§91 “I can write & write & write now: the happiest feeling in the world.”
[15.xii.24 : dimanche] V.W.’s 18 November entry breaks off in mid sentence … she makes a gesture to complete it nearly a month later when she picks up her diary on the 13th of December. She worries that “this diary may die” : she’s running the press & finishing up Mrs D & the Common Reader and having a life … who has the time left over to write a diary?
Alice & I are on the road again. Our son just graduated (Magna Cum Laude) from college and we drove upstate for the ceremony. I’m a week into a new writing practice … well, I say it’s new, but back in 2015 or there abouts I was doing the same thing, so I’m resuming a writing practice that began on a whim and because of material circumstances. Last weekend, I stopped by an office supply store to buy a new diary for 2025 and two mini-3-ring binders & filler paper. While standing in the checkout line I spied a fat Moleskine notebook. 400 pages! “For your longer stories,” said the label stuck to the cellophane. Yes, I thought. For my longer stories! I could sense that the notebook wanted filling up, so I bought it. A plan hatched : if I write one sheet (front & back, so 2 pages) per day, I’ll fill the book up in 400 days, a little over a year. I didn’t know what I was going to write, but I knew it would be fiction (not a diary). Thus it was that I began writing in this notebook on the morning of the 9th of December. I’ve come up with some rules of composition: the most important is that I can’t skip a day, no matter what, and that each day’s pages should include a reference to an element in the previous day’s pages, in that way I should ensure a sense of continuity in the narrative.
As I said, I’ve tried this daily filling two pages by hand practice before, but I couldn’t keep it up. The mistake I made ten years ago was trying to type the handwritten pages immediately, that is the same day. The problem was that (at the time) I only had about two hours each morning in which to write (now I have about four), so after spending the first hour writing the two pages, I’d spend the second hour typing. It should have worked, but didn’t because I’m an expansive rewriter. When I type something I’ve written by hand, in the rewriting, the text will often quadruple in size. Typing two pages, if I’m not confining myself to slavishly copying down the handwritten words, if I’m allowing myself to fly and to wax lyrical, then it could take three to five hours to rewrite (type) two handwritten pages. I don’t remember how long I kept up the practice of trying to type my two handwritten pages, but after a month, I was so far behind on my typing that I was thirty or forty pages ahead in my handwriting. What happened was that the typed (rewritten) version began to diverge from the handwritten original.
What’s going to be different this time?
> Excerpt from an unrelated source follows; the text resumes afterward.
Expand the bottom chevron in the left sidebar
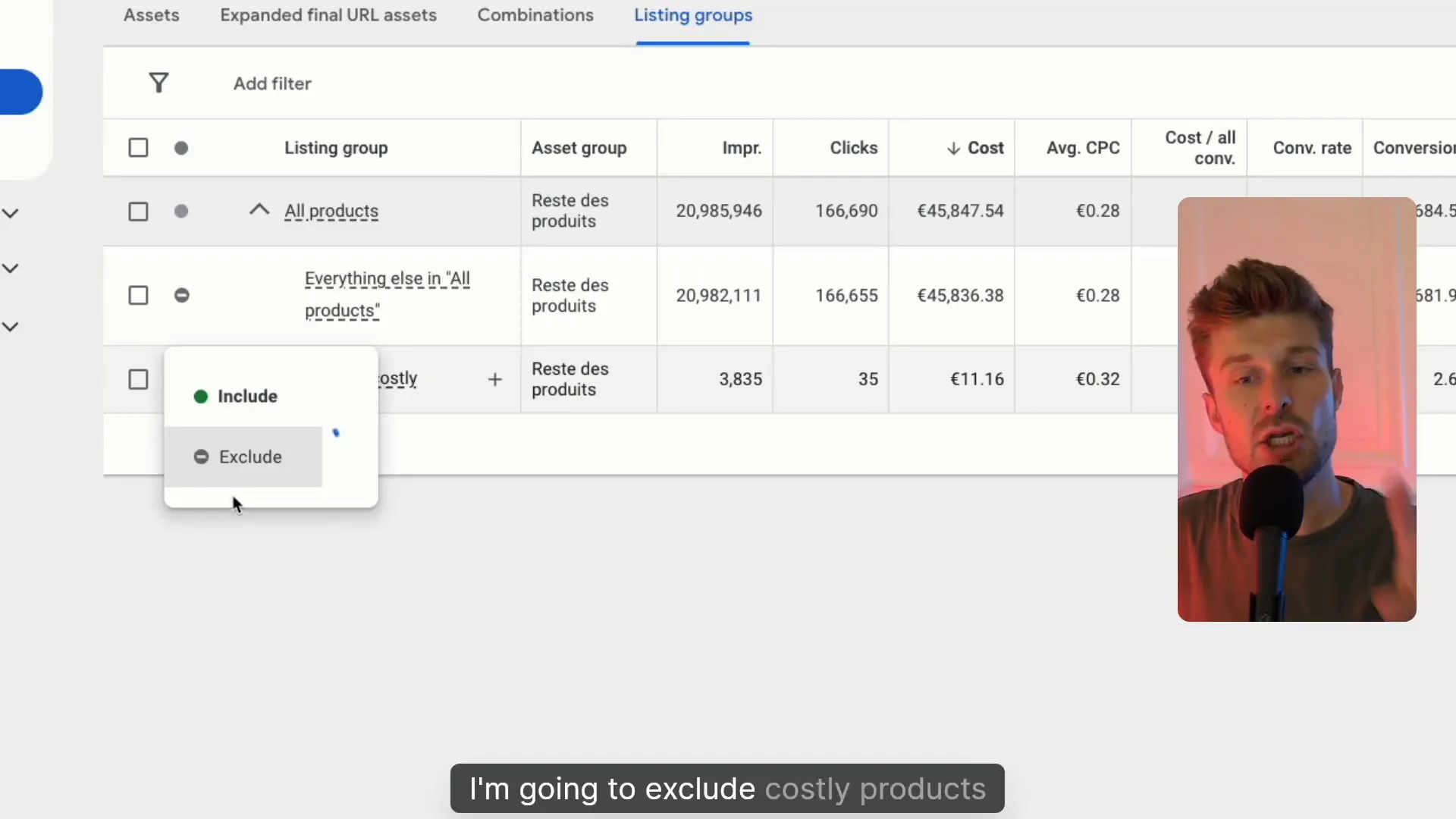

Well, I’m not going to start typing from my “fatbook” (that’s what I’m calling this 400 page Moleskine for now) until I’ve filled it, so 393 days from now, probably sometime around March 2026.
V.W. writes in her diary, “I am now galloping over Mrs Dalloway, re-typing it entirely from the start, which is more or less what I did with the V.O. [The Voyage Out] a good method, I believe, as thus one works with a wet brush over the whole, & joins parts separately composed & gone dry.” I’m guessing that she’s making changes to smooth and polish, but she isn’t stuffing in a bunch more words. She’s not doing what Proust did when he was preparing his novel for publication and adding, adding, adding new material constantly even as the typesetter was trying to finalize the pages. My temptation is to follow Proust. I don’t think I’m capable of the kind of restraint that would allow me to write the same book twice. Still, I would like to attempt to retype one of my novels entirely from the start coz that’s an experience that all writers before the invention of the word processor had. Writing by hand & retyping are fundamental to the writing process.